Despite some fractionation of K-, P- and Ti-rich phases, the most parental damtjernite patterns still exhibit negative K-anomalies, as well as less distinct P-anomalies, which could have been inherited from the mantle source. Such an interpretation is substantiated by how roughly coeval kimberlites from a nearby Mesozoic Tikiussaq complex (cf., yellow background in Fig. 11b) – with the exception of having much lower Heavy Rare Earth Element (HREE) concentration, likely related to deeper segregations from their more garnet-rich mantle source – share conspicuously similar patterns with FHI’s LMDs and are regarded as primary magmas (Tappe et al. 2017a). Consequently, this not only argues for LMDs having close to primary compositions but also records a similar mantle source type for both complexes, even if Tiklussaq’s kimberlitic source was deeper than that of FHI’s damtjernites.

5. Discussions

Based solely on how bulk rock geochemical analyses plot in variation diagrams (Fig. 9–10), it could be tempting to discriminate FHI’s more primitive damtjernites from more evolved nephelinites and alnöites as a pair of independent magma suites. A cogenetic relationship is, however, suggested by their converging intrusive field relationships (Figs. 1–2), parallel incompatible element patterns (Fig. 11), as well as how all of FHI’s rock types conspicuously share petrographic characters, including interstitial analcime and carbonate phases that increased in proportions during differentiation (Table 3). Other studies likewise link similar rock types with each other (e.g., Nosova et al., 2021). Before discussing how all rock types may be cogenetic and only differ due to a sequence of different magma diversification processes, however, we first need to constrain a potential common parent.

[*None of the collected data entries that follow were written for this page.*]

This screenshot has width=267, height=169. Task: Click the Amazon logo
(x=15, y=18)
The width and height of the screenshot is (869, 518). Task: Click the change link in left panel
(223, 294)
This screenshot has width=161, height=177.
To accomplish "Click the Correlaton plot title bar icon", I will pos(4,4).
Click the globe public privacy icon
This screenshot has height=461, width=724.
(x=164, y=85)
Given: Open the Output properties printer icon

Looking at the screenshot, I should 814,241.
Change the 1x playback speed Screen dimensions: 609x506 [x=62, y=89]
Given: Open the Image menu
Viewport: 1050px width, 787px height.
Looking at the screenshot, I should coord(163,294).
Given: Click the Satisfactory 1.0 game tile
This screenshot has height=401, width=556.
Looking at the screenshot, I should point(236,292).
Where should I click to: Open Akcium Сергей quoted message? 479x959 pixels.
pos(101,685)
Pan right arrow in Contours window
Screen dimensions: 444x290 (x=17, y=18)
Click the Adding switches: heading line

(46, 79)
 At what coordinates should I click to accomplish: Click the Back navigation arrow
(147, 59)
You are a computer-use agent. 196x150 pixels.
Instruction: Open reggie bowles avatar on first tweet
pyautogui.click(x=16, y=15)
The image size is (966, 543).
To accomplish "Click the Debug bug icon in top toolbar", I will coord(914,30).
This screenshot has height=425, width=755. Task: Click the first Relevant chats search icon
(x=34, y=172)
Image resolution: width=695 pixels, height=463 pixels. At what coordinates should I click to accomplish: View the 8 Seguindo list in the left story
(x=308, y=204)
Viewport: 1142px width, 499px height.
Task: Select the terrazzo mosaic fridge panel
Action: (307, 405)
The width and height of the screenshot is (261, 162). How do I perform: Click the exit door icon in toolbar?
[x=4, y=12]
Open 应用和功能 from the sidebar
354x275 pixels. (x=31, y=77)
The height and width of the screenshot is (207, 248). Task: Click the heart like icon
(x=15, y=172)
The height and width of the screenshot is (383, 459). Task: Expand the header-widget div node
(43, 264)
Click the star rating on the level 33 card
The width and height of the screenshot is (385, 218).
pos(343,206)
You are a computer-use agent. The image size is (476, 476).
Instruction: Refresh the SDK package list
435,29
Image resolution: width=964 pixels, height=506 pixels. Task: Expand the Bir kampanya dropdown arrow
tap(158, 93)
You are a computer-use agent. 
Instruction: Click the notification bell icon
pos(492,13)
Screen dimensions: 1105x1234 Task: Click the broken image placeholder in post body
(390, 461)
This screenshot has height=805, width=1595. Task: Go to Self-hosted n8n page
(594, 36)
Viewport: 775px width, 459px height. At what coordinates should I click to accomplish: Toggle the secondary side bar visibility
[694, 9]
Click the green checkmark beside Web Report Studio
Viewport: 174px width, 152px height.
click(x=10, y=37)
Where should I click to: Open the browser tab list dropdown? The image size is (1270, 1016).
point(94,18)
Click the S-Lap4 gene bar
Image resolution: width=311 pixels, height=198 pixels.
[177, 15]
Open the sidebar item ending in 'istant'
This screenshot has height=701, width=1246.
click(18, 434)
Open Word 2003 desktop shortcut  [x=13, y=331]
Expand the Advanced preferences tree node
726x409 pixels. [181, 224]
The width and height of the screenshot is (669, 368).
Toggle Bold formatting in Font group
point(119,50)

5.a. A common parental-primary magma

A parental magma may simply be defined as the most magnesian sample 519768C, with a Mg# of 71, 217 ppm Ni, 678 ppm Cr and olivines (Fo_80-88; Fig. 9a) that are almost mantle-like (Fo_88-92; e.g., Veter et al. 2017; Nosova et al. 2018). However, considering that the sample’s panidiomorphic texture (Fig. 5b) and collection from a potentially flow-segregated porphyritic dyke core (Fig. 4d), its melt component is expected to be less primitive than its bulk composition. Since all personally sampled aphyric margins and more porphyritic cores consistently plot as LMDs and HMDs, respectively, it is furthermore tempting to interpret all other LMD and HMD samples as, likewise, either more differentiated dyke margins and cumulative cores, respectively. If all HMDs are cumulates, the parent would rather be intermediate to HMD and LMD subgroups. A more intermediate parent with ∼8.5 mass-% MgO is further supported by how LMDs share similar incompatible element patterns as Tikiusaaq’s primary calcite kimberlites (Fig. 11b), apart from HREEs in the latter being lowered by residual garnet.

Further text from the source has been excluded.